The reported dislocation rate was 6.1% (95% CI, 4.0–8.5%)[5] for THR due to acetabular fracture, higher than THR for primary OA (2–4%),[7] with an OR of 4.36; P = 0,048. The most frequent treatment was closed reduction and in cases with recurrent dislocations, revision was needed in 13.6% of cases.[3,34] In terms of infection, there was a greater association with acetabular fractures with THR of 11%,[43] when compared with THR for primary OA, an OR of 11.79; P = 0,028, compared to THR+ORIF.[7,43]

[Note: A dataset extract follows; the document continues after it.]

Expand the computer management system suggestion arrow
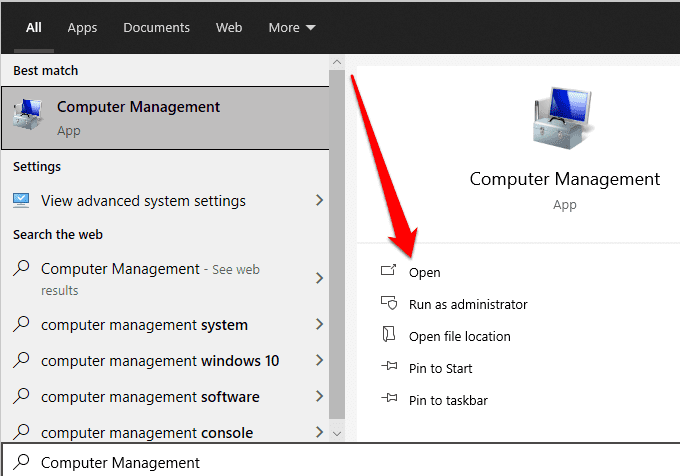 (319, 325)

Overall mortality in 366 cases of acetabular fractures was 19% (range 17.9–20.2%) at 64 months of follow-up.[34] For ORIF, with 203 cases, the mean mortality was 15% at 47 months.[34] In ORIF+THR, the average mortality was 13%, with a mean age of 75 years and a follow-up of 33.3 months.[34-45] Analysis comparing ORIF versus ORIF+THR exhibits an OR of 1.15 (95% CI, 0.42 a 3.19) without a significant statistical difference (P = 0.51).[34]

The limitation of this study is based on its nature of a narrative review of the available literature, where a statistical analysis of the exposed results is not applied.

CONCLUSION

Acetabular fractures in the elderly are increasing in number. It is important to treat polytrauma or associated injuries. As in hip fractures, early and adequate treatment, starting rehabilitation in the 1st post-operative days with full weight-bearing of the limb, could reduce mortality and morbidity. The “fix and replace” technique is a valid alternative for the elderly, but the indications must be clear, especially in nonreconstructable fractures with subchondral impaction. It is important to carry out adequate preoperative planning to achieve an adequate reconstruction to meet the objectives of early rehabilitation. The “fix and replace” technique showed good scores in PROMs, but there is a high rate of complications, such as HO, dislocations, and infections. Studies with a larger sample included with longer follow-ups are needed.

AUTHORS’ CONTRIBUTIONS

CD conducted the literature search and wrote the initial draft. RP provided the images and revised the final draft. All authors have critically reviewed and approved the final draft and are responsible for the manuscript’s content and similarity index.

ETHICAL APPROVAL

An ethics statement is not applicable because this study is based exclusively on published literature.

USE OF ARTIFICIAL INTELLIGENCE (AI)-ASSISTED TECHNOLOGY FOR MANUSCRIPT PREPARATION

The authors confirm that there was no use of artificial intelligence (AI)-assisted technology for assisting in the writing or editing of the manuscript and no images were manipulated using the AI.

DECLARATION OF PATIENT CONSENT

The authors certify that they have obtained all appropriate patients consent forms. In the form, the patients have given their consent for their images and other clinical information to be reported in the journal. The patients understand that their names and initials will not be published and due efforts will be made to conceal their identity, but anonymity cannot be guaranteed.

CONFLICTS OF INTEREST

There are no conflicting relationships or activities.

FINANCIAL SUPPORT AND SPONSORSHIP

This study did not receive any specific grant from funding agencies in the public, commercial, or not-for-profit sectors.